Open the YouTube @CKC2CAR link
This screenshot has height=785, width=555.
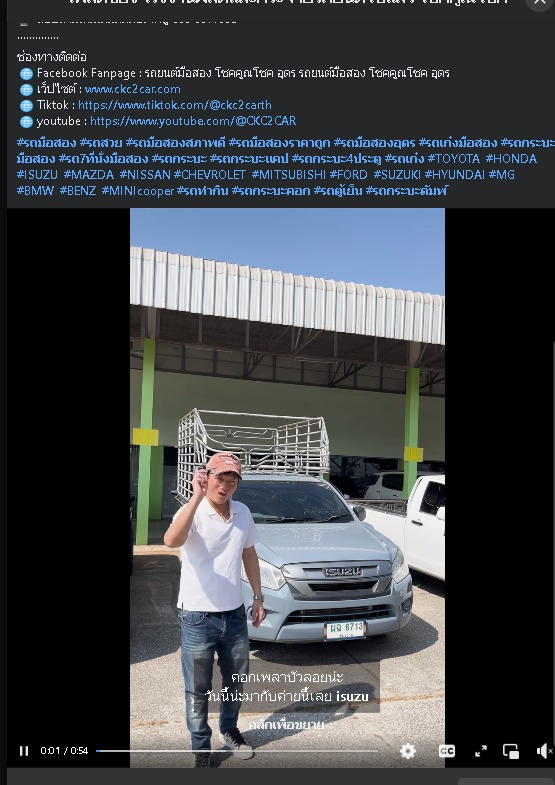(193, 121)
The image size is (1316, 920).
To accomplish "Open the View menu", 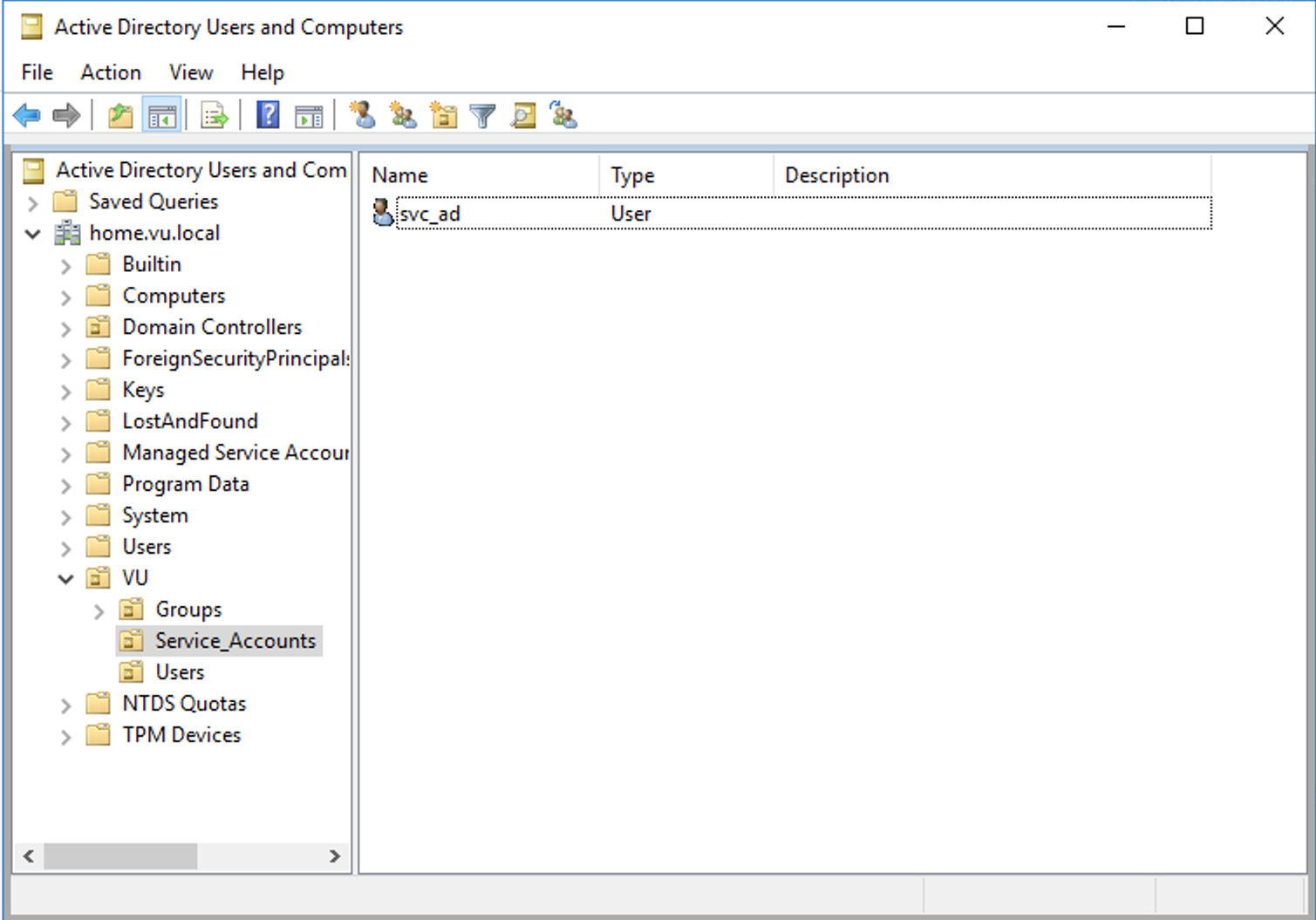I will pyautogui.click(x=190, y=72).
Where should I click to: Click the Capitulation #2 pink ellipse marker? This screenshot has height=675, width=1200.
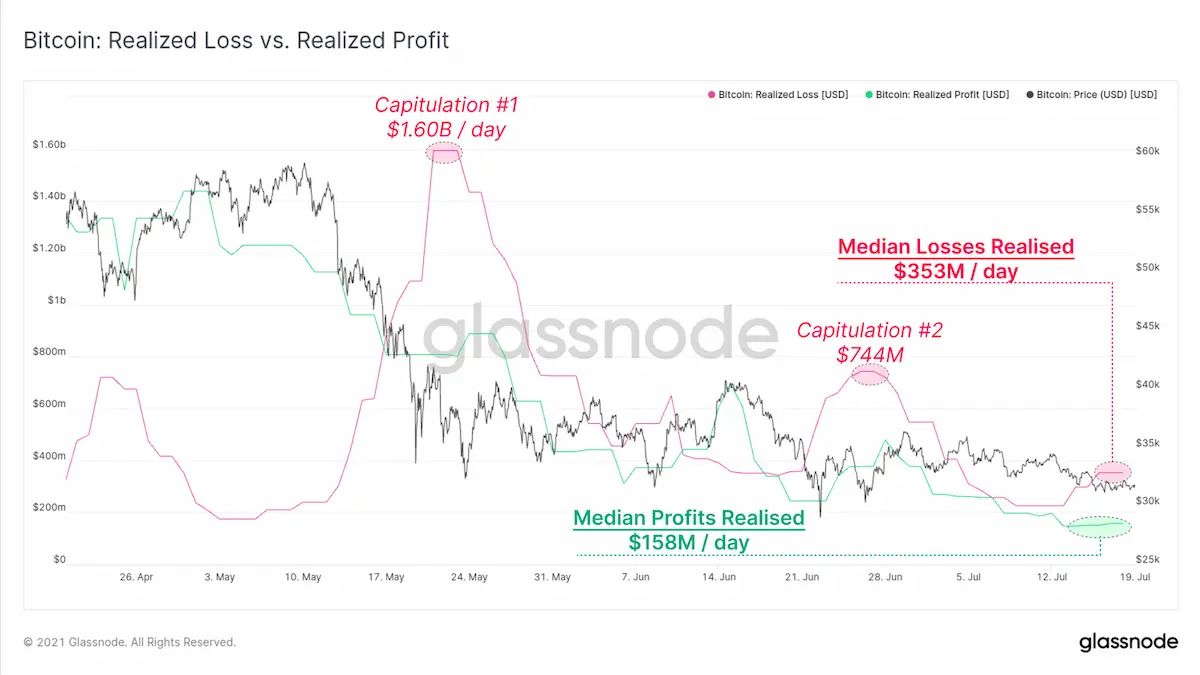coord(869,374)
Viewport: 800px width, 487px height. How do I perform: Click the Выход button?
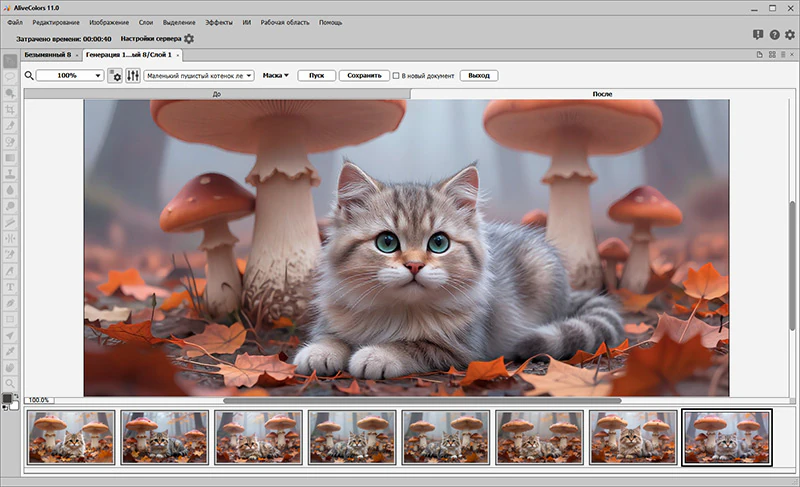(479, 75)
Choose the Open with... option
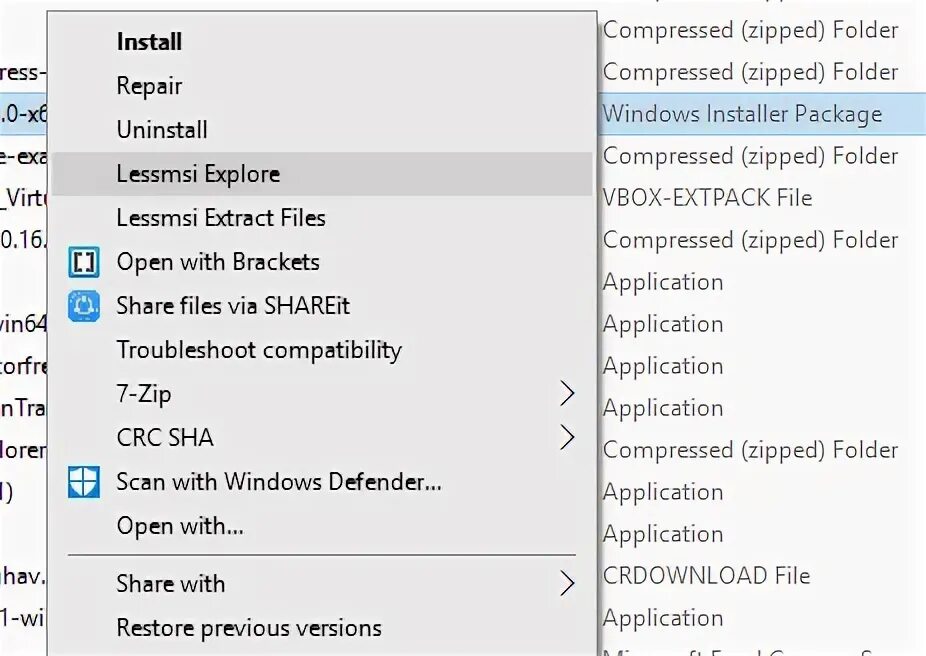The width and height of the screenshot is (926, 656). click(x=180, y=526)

****************************************

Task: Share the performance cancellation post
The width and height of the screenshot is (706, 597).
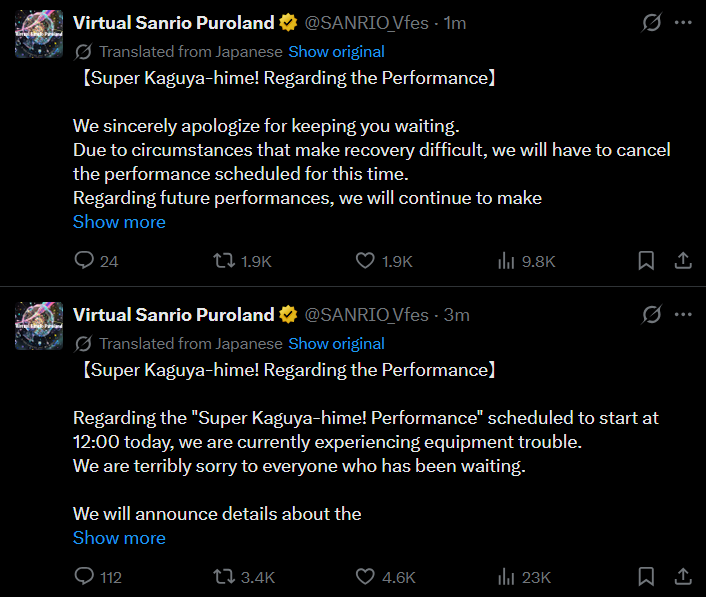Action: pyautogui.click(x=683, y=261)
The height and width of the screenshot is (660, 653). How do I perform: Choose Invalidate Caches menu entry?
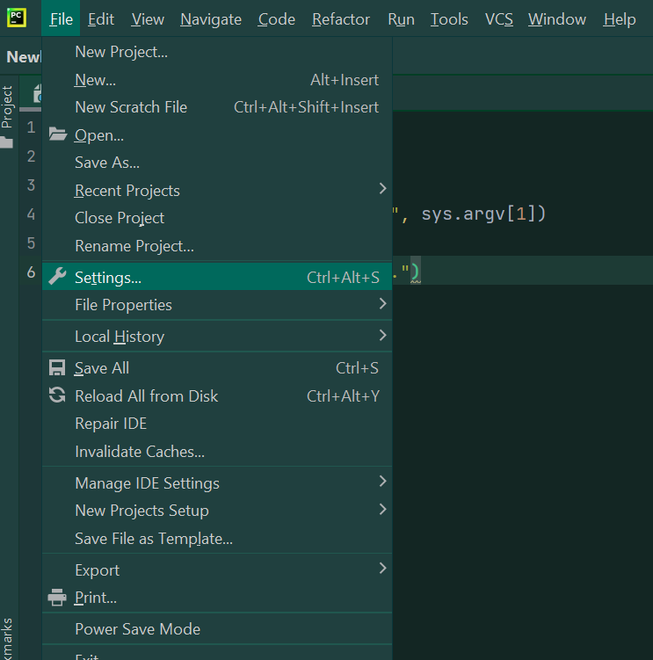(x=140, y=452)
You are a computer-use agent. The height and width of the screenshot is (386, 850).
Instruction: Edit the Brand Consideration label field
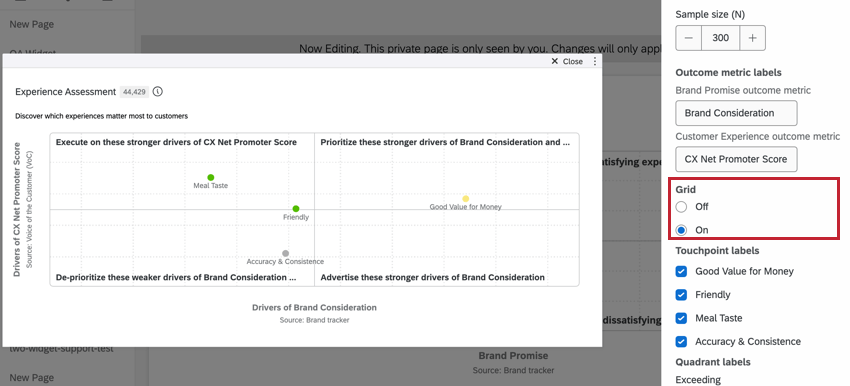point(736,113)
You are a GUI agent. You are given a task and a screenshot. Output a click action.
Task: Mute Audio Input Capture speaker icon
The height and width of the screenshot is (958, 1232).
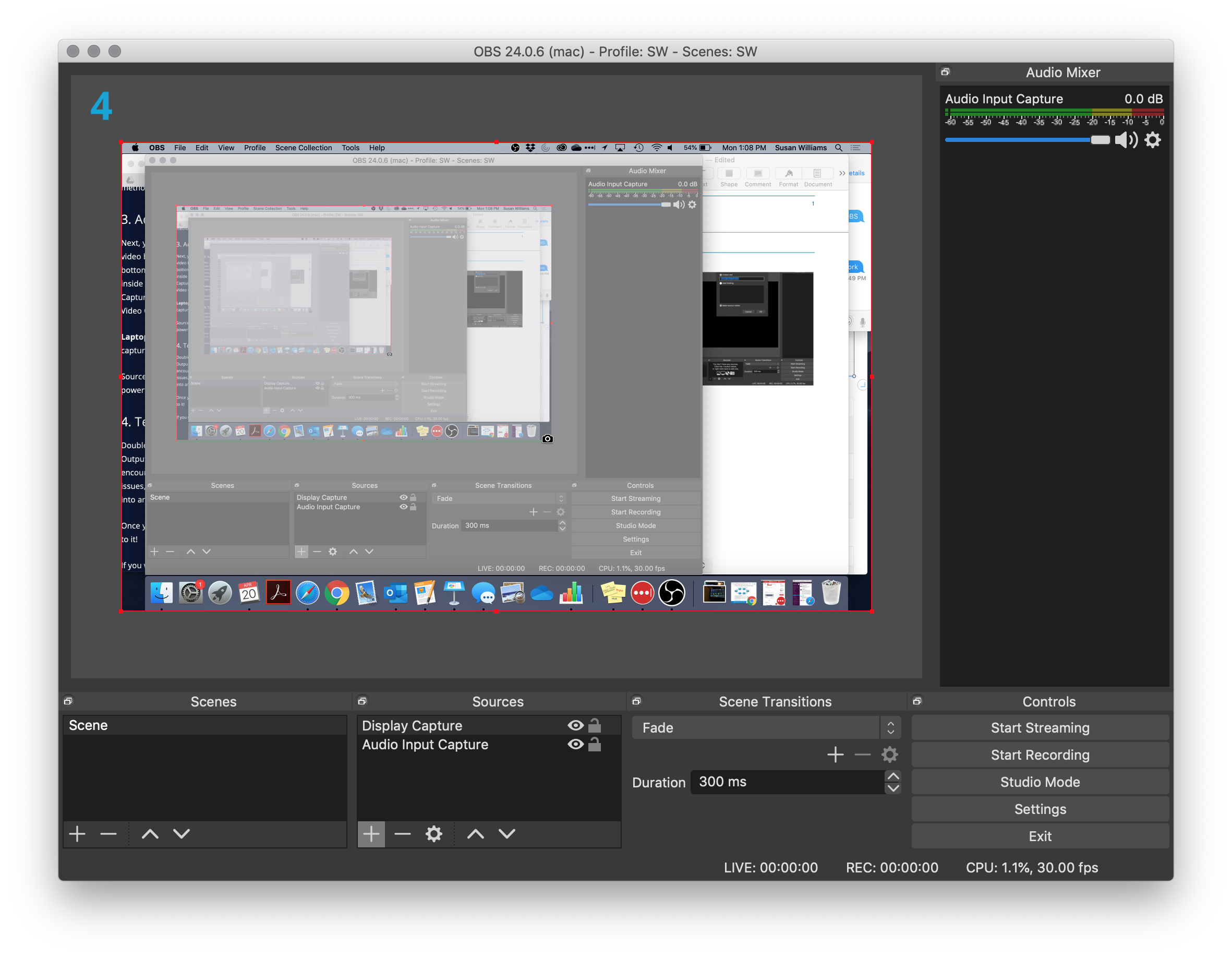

****************************************

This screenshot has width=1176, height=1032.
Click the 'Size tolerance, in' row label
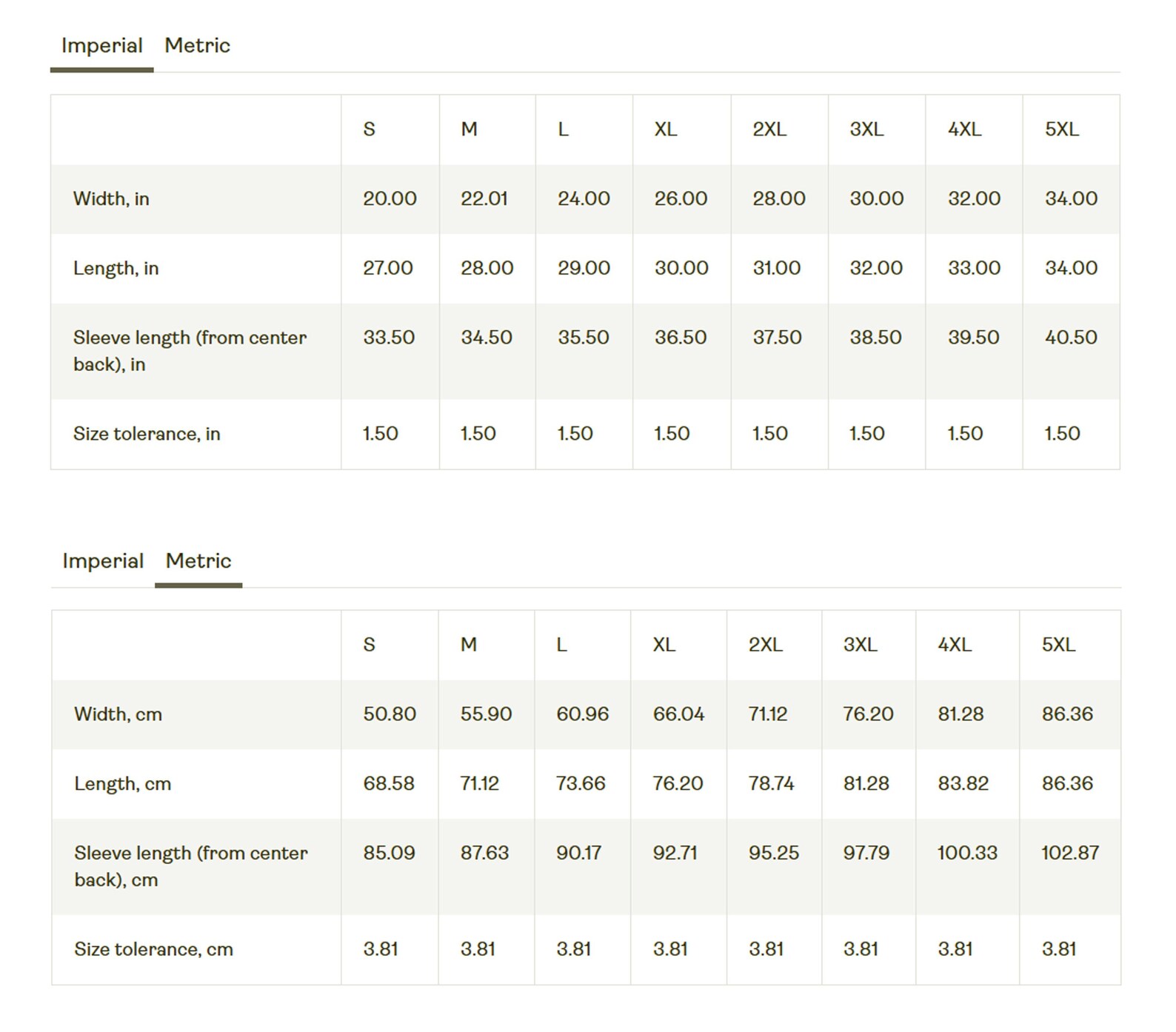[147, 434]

****************************************

Arrange the records from the line with "The height and width of the screenshot is (660, 653)." to the line with "The height and width of the screenshot is (958, 1232)." as a Markdown table with the columns Row and Line, one numbered row per line. Skip blank lines and leave the pictures out.

| Row | Line |
|---|---|
| 1 | The height and width of the screenshot is (660, 653). How do I perform: Choose Invalidate Caches menu entry? |
| 2 | (x=140, y=452) |
| 3 | You are a computer-use agent. The height and width of the screenshot is (386, 850). |
| 4 | Instruction: Edit the Brand Consideration label field |
| 5 | point(736,113) |
| 6 | You are a GUI agent. You are given a task and a screenshot. Output a click action. |
| 7 | Task: Mute Audio Input Capture speaker icon |
| 8 | The height and width of the screenshot is (958, 1232). |